___ Selected text ___
Daniel Thomas is considering the discussion and making the following comments:

Dr Daniel R. Thomas Department of Computer Science and Technology, the West Cambridge Active Travel Group, and Peterhouse

Dear Deputy Vice Chancellor,

The 22nd Report of the Board of Scrutiny makes numerous useful remarks and I support all of its recommendations.

With regard to governance I think that it is important for post-docs from all schools should be members of the Regent House. Post-docs conduct research, supervise undergraduate and graduate students, give lectures, run labs, set exam questions and mark them, apply for funding, interview applicants, and serve on departmental and University committees including the Council and Board of Scrutiny. Post-docs do all the things that University Teaching Officers do. Senior Research Associates are even on the same salary grade as Lecturers. The only difference between post-docs and contract researchers is that they are on short term contracts rather than having permanent positions. Some post-docs continue on short term contracts for decades. The argument that post-docs short contracts mean that their interests are not aligned with the University would also apply to anyone approaching retirement age, and hopefully this shows that it is a poor argument. One way to ensure that post-docs see the University as their own and seek its interests is to enfranchise them with Regent House membership.
___ Data block ___
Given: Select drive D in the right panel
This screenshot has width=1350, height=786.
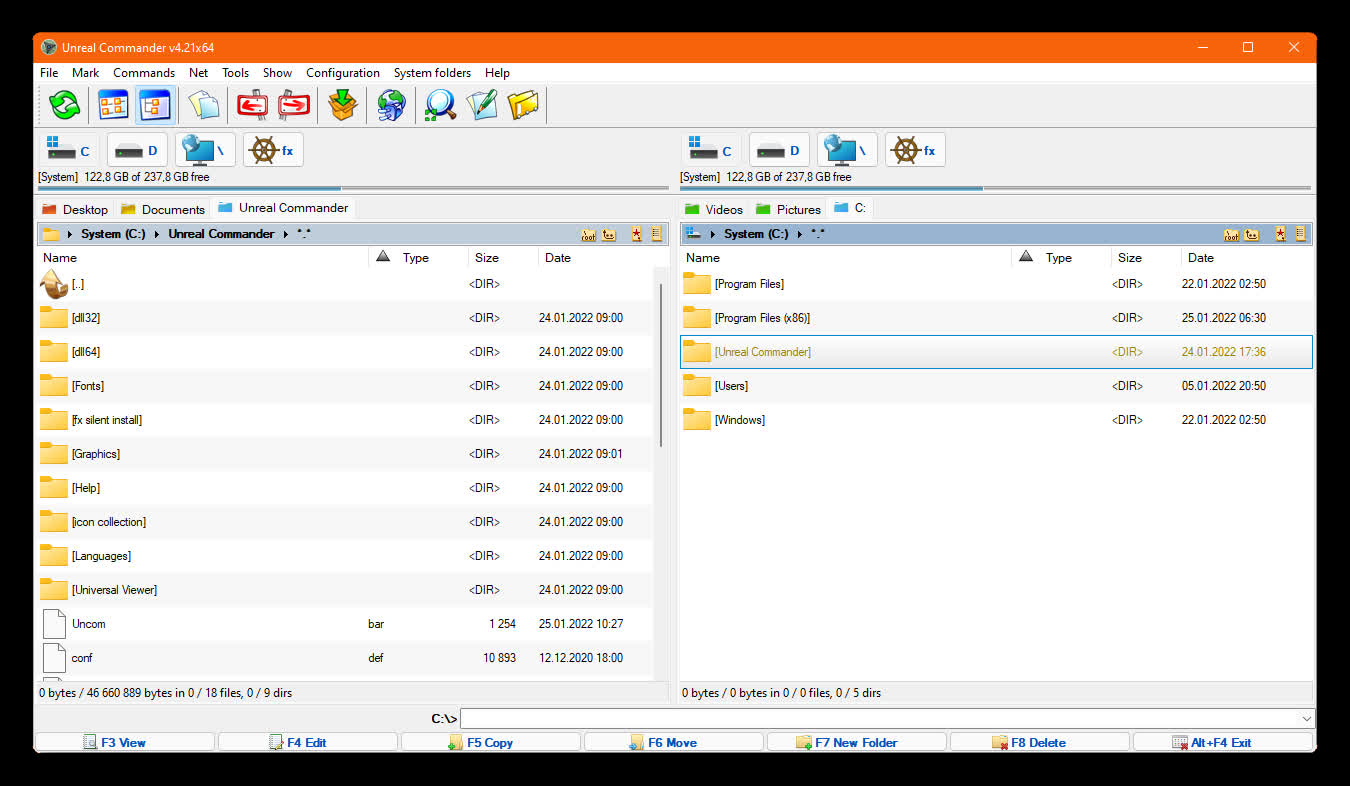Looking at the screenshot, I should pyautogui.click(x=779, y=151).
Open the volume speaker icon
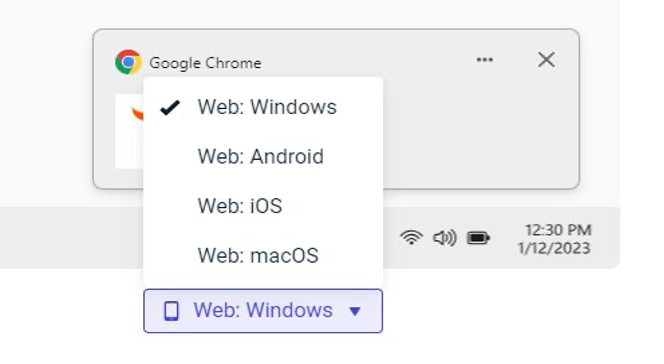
___
> [Task requirements]:
1. Answer these questions using the remarks on post-docs and the Regent House:
(a) Which report does the writer say makes numerous useful remarks?
(b) Which staff are on the same salary grade as Lecturers?
(c) What does the writer propose as a way to ensure that post-docs see the University as their own?
2. Summarize the remarks on post-docs and the Regent House in two sentences.
3. Return everything from "Dr Daniel R." down to "of its recommendations." in the remarks on post-docs and the Regent House, copied word for word.

> [Answers to the exercises]:
1.
(a) The 22nd Report of the Board of Scrutiny.
(b) Senior Research Associates.
(c) Enfranchising post-docs with Regent House membership.

2. The writer supports all the recommendations of the 22nd Report of the Board of Scrutiny and argues that post-docs from all schools should be members of the Regent House, since they do all the things that University Teaching Officers do. Rejecting the argument that short contracts put post-docs' interests out of line with the University's, the writer proposes Regent House membership as a way to make them see the University as their own.

3.
Dr Daniel R. Thomas Department of Computer Science and Technology, the West Cambridge Active Travel Group, and Peterhouse

Dear Deputy Vice Chancellor,

The 22nd Report of the Board of Scrutiny makes numerous useful remarks and I support all of its recommendations.